Start of Block

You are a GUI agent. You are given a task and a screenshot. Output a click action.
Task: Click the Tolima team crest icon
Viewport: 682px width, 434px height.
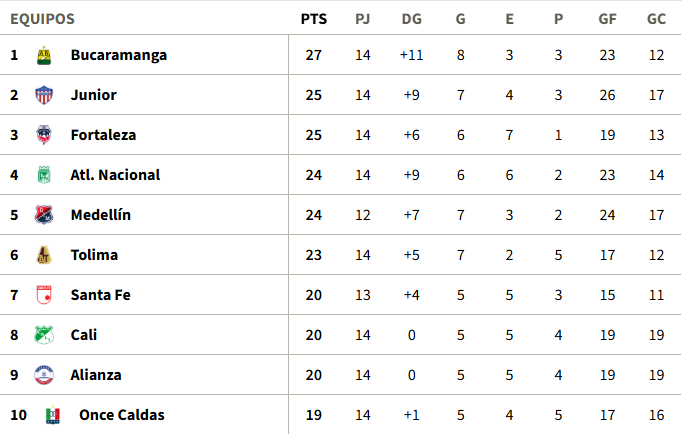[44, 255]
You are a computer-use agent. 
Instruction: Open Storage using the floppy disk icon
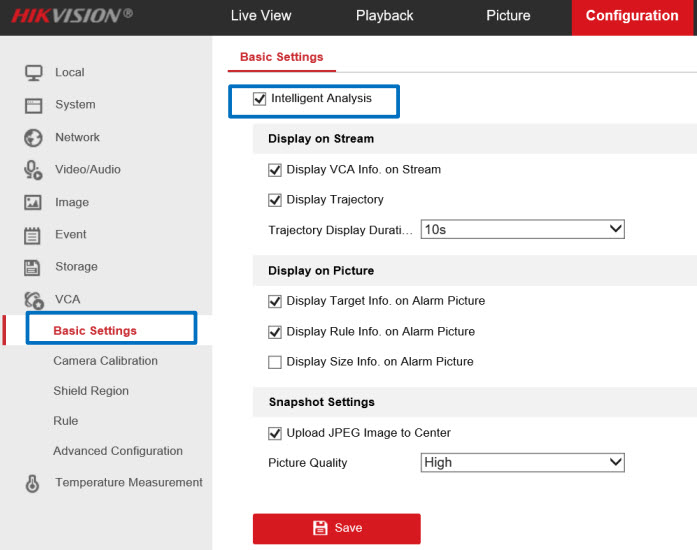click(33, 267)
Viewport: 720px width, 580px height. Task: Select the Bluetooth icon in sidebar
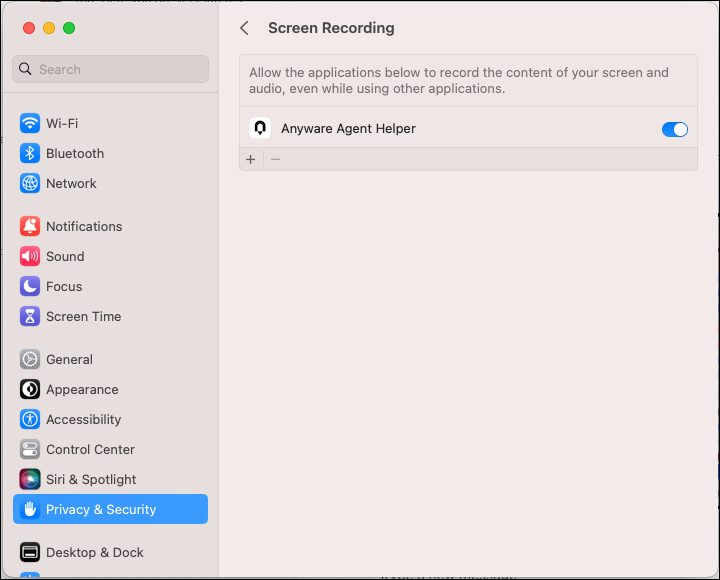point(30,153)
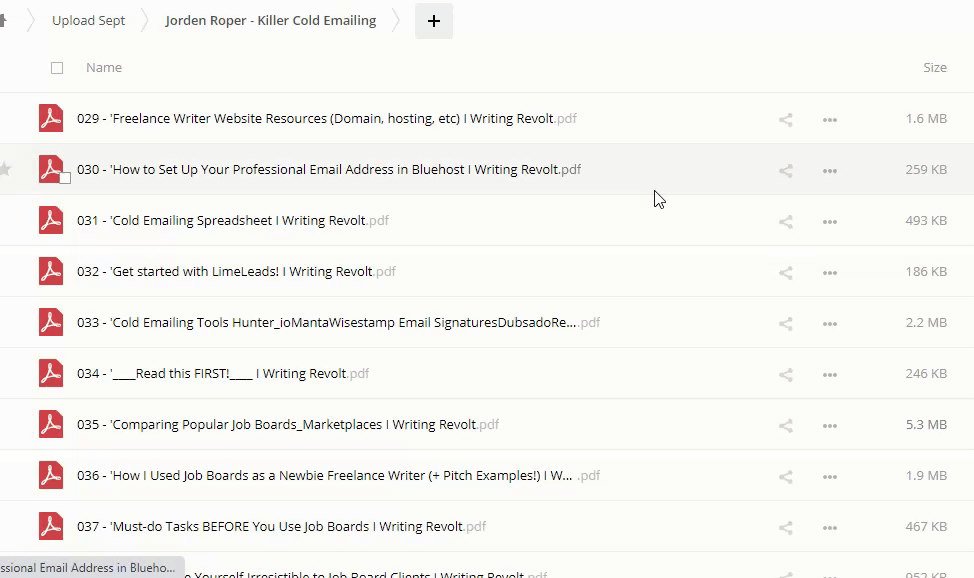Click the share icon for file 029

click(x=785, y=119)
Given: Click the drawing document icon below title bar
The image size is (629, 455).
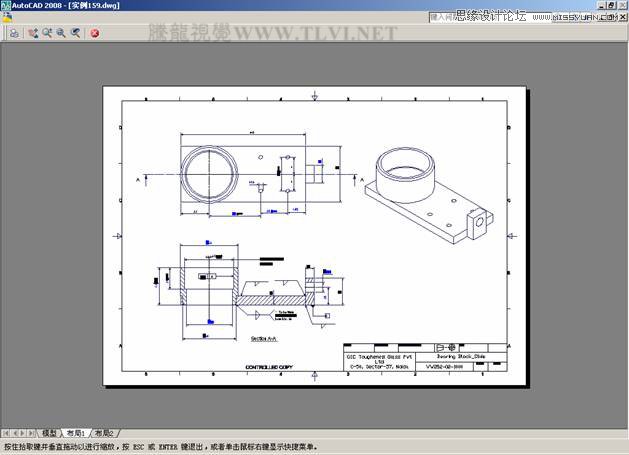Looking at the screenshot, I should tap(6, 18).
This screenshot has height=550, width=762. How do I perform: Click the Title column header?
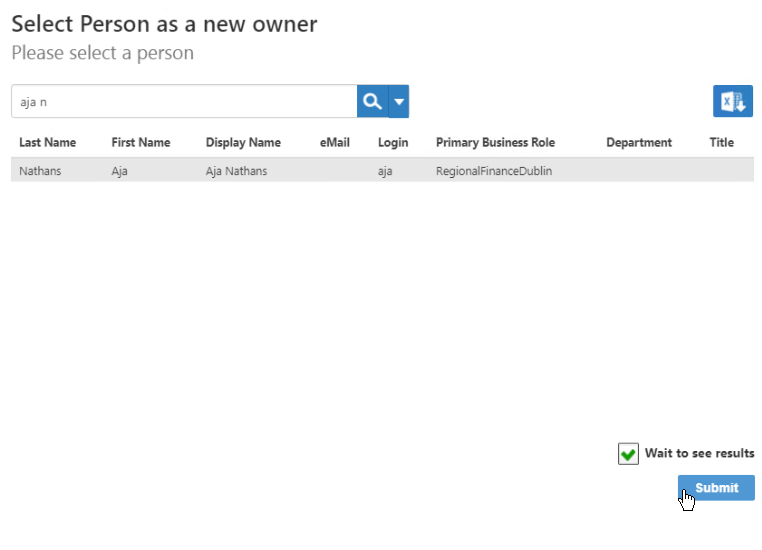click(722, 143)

End of Block
Start of Block

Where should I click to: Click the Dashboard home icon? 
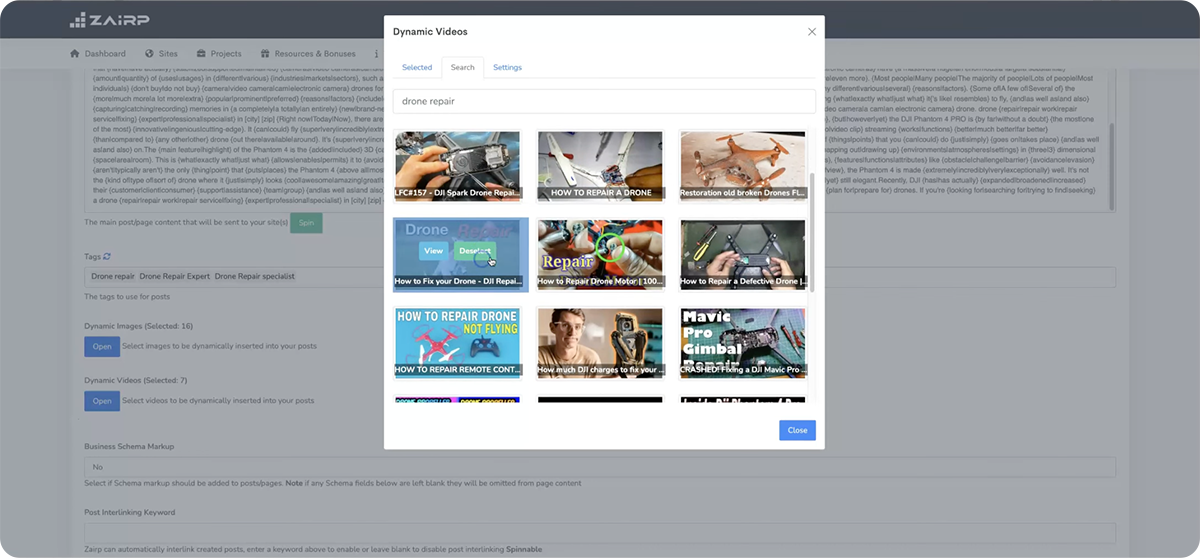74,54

End of Block
Start of Block

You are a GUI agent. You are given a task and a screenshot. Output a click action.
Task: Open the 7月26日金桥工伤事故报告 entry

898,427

End of Block

§ Exercise: Treat the line with "Task: Click the Tolima team crest icon" as the start and the line with "Given: Click the" as the end, and return exactly that span of the data above, both ends included, without pictures.

§ Response for this exercise:
Task: Click the Tolima team crest icon
Viewport: 682px width, 434px height.
[44, 255]
You are a computer-use agent. 
Instruction: Open Storage using the floppy disk icon
click(33, 267)
Viewport: 720px width, 580px height. Task: Select the Bluetooth icon in sidebar
point(30,153)
Click the share icon for file 029

click(x=785, y=119)
Given: Click the drawing document icon below title bar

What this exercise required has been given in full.